La propiedad de los muertos
¿A quién pertenecen los muertos? ¿Quién cifra su voluntad? ¿Qué oráculo transmite a los vivos la opinión, la presunta opinión, de aquellos que se han ido? A través de una manifestación multitudinaria, el Partido Popular culminó el pasado sábado un largo itinerario dirigido a la apropiación política de las víctimas del terrorismo. La concentración se había convocado bajo el lema "Por la libertad. No más cesiones a ETA", pero durante la marcha nadie tuvo reparo en evidenciar otros motivos: una explosión de cólera contra el presidente del Gobierno y una ostentosa demostración de apoyo a Mariano Rajoy. El ejercicio de desinhibición colectiva tuvo otras vertientes; por ejemplo, resucitar el uso del lazo azul. El lazo azul fue símbolo de resistencia frente al terrorismo, pero su impulso correspondió a Gesto por la Paz, organización que durante los gobiernos de Aznar fue sistemáticamente silenciada y ninguneada por la maquinaria propagandística del Ministerio de Interior.

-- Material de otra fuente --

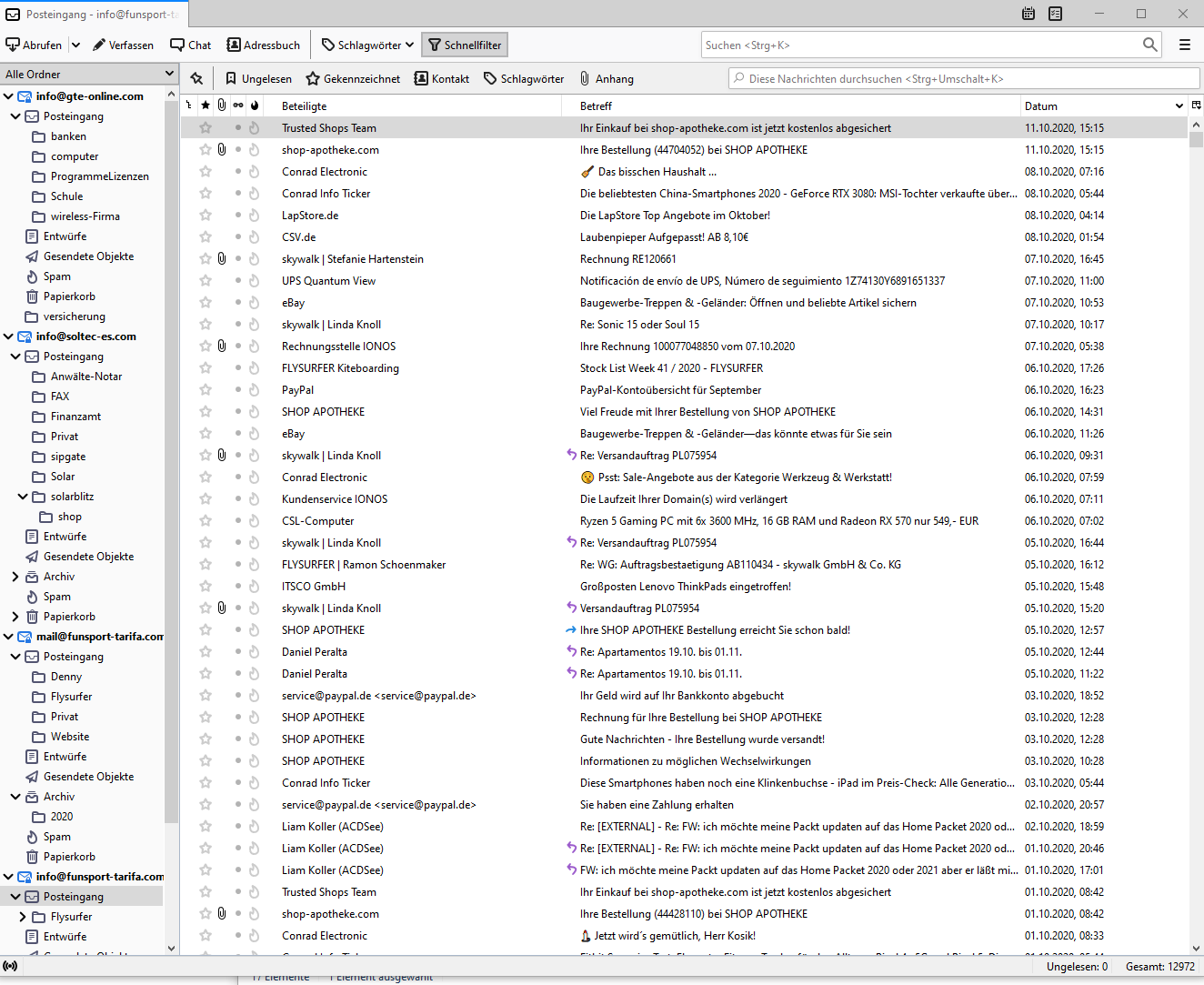1204x985 pixels.
Task: Open the tasks icon in title bar
Action: pos(1055,14)
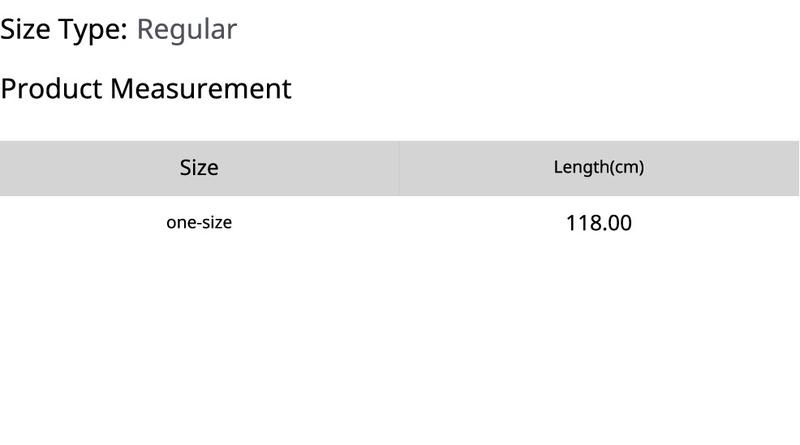Screen dimensions: 800x445
Task: Click the gray header area left of 'Size'
Action: (x=89, y=168)
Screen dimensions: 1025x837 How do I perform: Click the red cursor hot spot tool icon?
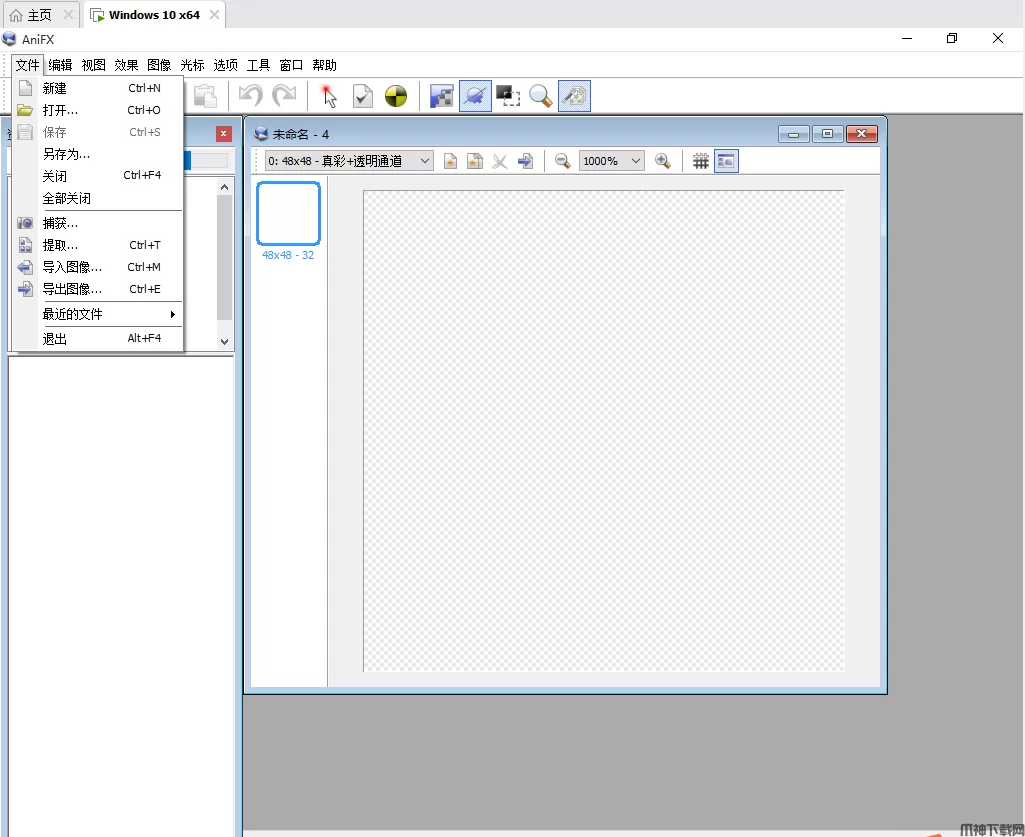tap(329, 96)
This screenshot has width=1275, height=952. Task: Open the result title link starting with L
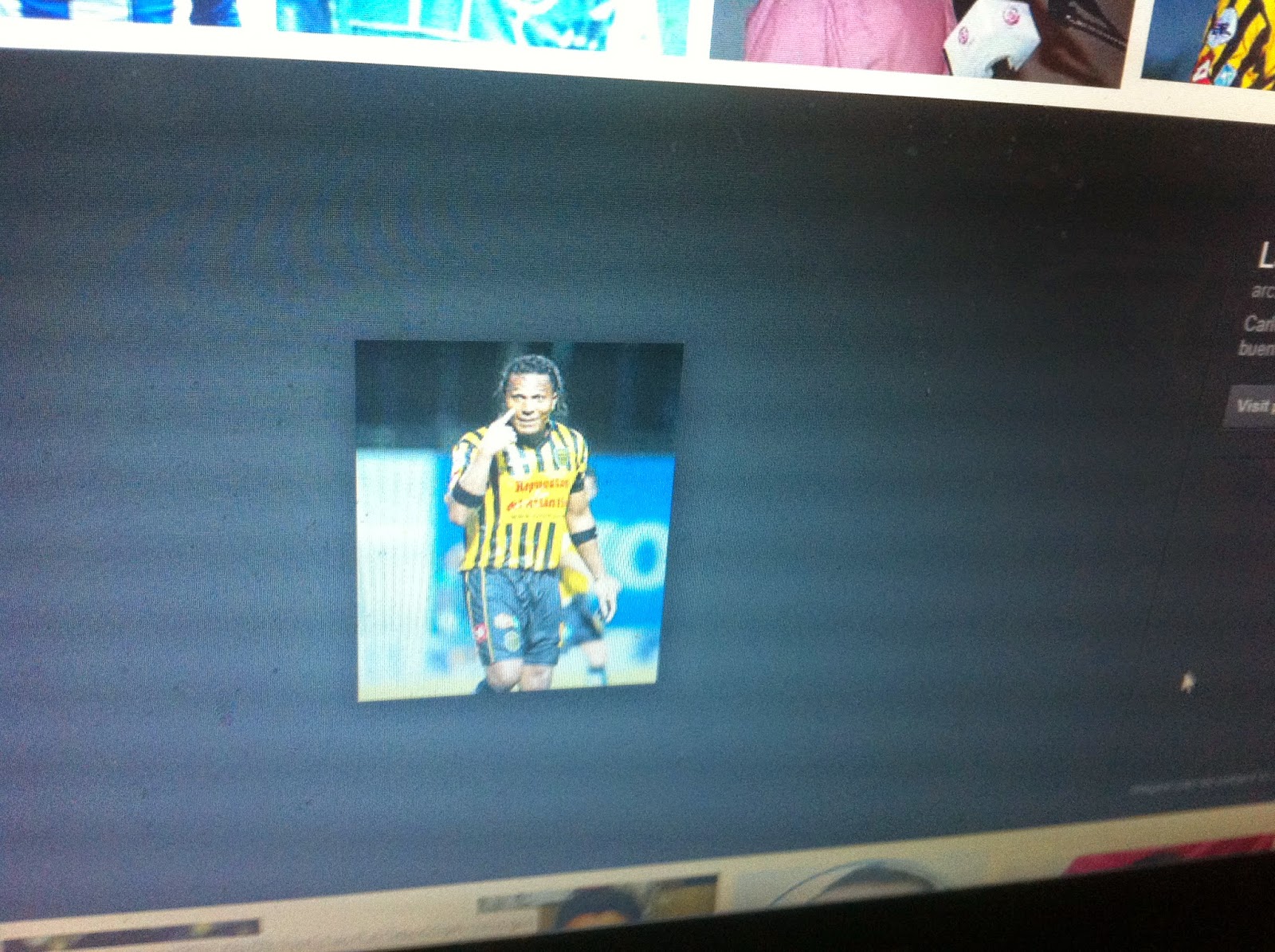click(1265, 257)
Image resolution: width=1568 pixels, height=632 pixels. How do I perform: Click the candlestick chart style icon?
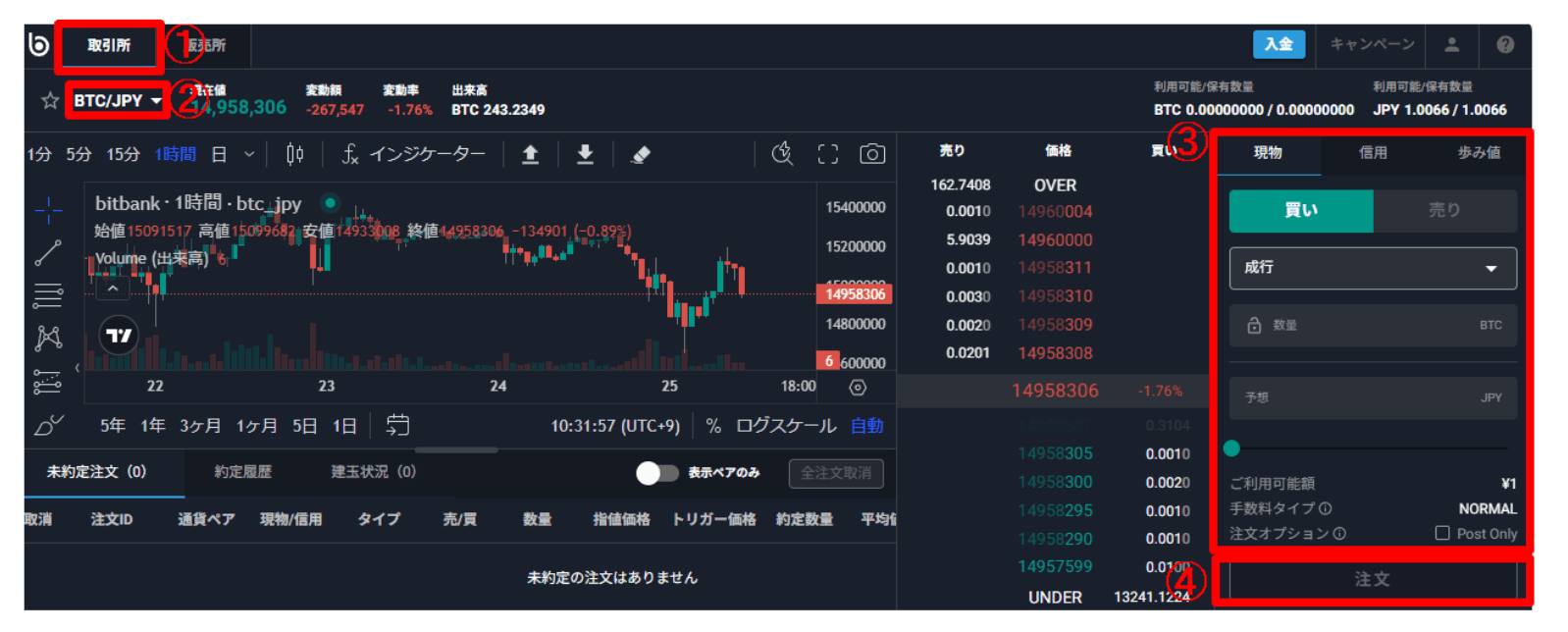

Es legítima la manifestación crítica en contra del presidente del Gobierno y la exaltación de cualquier otro político. Pero el sábado suscitaba sentimientos encontrados ver a tanto hermano o hermana de víctima, y a tanto presidente o presidenta de fundación de víctimas, entregando la autoridad moral de un dolor tan grande a un interés tan pequeño. Sólo la historia dirá en qué rincón acabarán recalando personas que empezaron por conmovernos, que elevaron después el tono, que pasaron de la reparación moral a la exigencia política y que ahora se acomodan al reducido espacio de un interés partidista y electoral.
Pero este es sólo el caso más flagrante de una conducta generalizada. Bullen por todas partes colectivos de la más diversa condición; víctimas cercanas y víctimas remotas; víctimas de la persecución religiosa, de la contienda política o de la lucha sindical; víctimas de los años treinta o de los años setenta; y casi siempre víctimas aireadas en unos u otros medios de comunicación, y donde alguien se toma el trabajo de omitir víctimas distintas, aunque la sangre de todas ellas corriera al mismo tiempo. Los paseados y fusilados por el franquismo. Los miles de religiosos asesinados en territorio republicano. Los muertos de la cárcel de Larrínaga en Euskadi, vergonzosamente omitidos en la memoria histórica oficial. Los muertos de Vitoria en marzo de 1976. Los muertos de Montejurra. La matanza de Atocha. Los muertos de ETA, y del GAL, y del integrismo islámico. Nuestro presente está infestado de mortalidades sesgadas y recuperaciones oblicuas, de indignas parcelaciones del camposanto; y el pasado convertido en un arma amartillada por el resentimiento y el ánimo de desquite. El impudor del Partido Popular no ha conocido límites, cierto, pero otras recordaciones de la brutal historia de este país también están llenas de impudicia.
Da la impresión de que el ejercicio de la memoria va por barrios, y que en ellos todos tienen alguna calle por la que prefieren no transitar. Y sin embargo, la lección que, tan a su pesar, proporcionan los muertos no proviene de su color político sino de la naturaleza violenta, y por tanto profundamente injusta, de su aniquilación. Toda muerte violenta es una muerte prematura; pero esa muerte no sólo denuncia al asesino, sino también a la violencia misma, como forma de estar en el mundo y como profesión de fe, cualquiera que sea el móvil que la inspire.
Javier de Bengoechea, un poeta extraordinario que ha vivido y ha escrito desde una discreción ejemplar, publicó hace casi cincuenta años un poemario que ahora ha rescatado la Universidad del País Vasco en la edición de su poesía completa. El poemario se titula Fiesta Nacional, y su tema más profundo es el odio entre hermanos. Allí Bengoechea escribe: "Dios mío, desde ahora / yo propongo a los muertos / de todos, para siempre, / como libro de texto". Los muertos, los muertos de todos, como un enorme y fecundo libro de texto. No es mala propuesta, en un momento en que se extiende la costumbre de arrancar del libro de la historia aquellas páginas incómodas que uno preferiría olvidar.